- _RECORDED INFORMATION_
########################################
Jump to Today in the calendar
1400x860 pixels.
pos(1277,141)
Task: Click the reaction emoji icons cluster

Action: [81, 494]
########################################
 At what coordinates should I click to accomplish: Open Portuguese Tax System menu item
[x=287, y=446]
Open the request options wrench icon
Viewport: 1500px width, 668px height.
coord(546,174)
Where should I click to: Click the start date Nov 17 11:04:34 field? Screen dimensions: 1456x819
########################################
- _YOUR TASK_
Which lines in the listing above contain the word "Open"? Find each one and copy it out in full.

- _EXERCISE RESPONSE_
 At what coordinates should I click to accomplish: Open Portuguese Tax System menu item
Open the request options wrench icon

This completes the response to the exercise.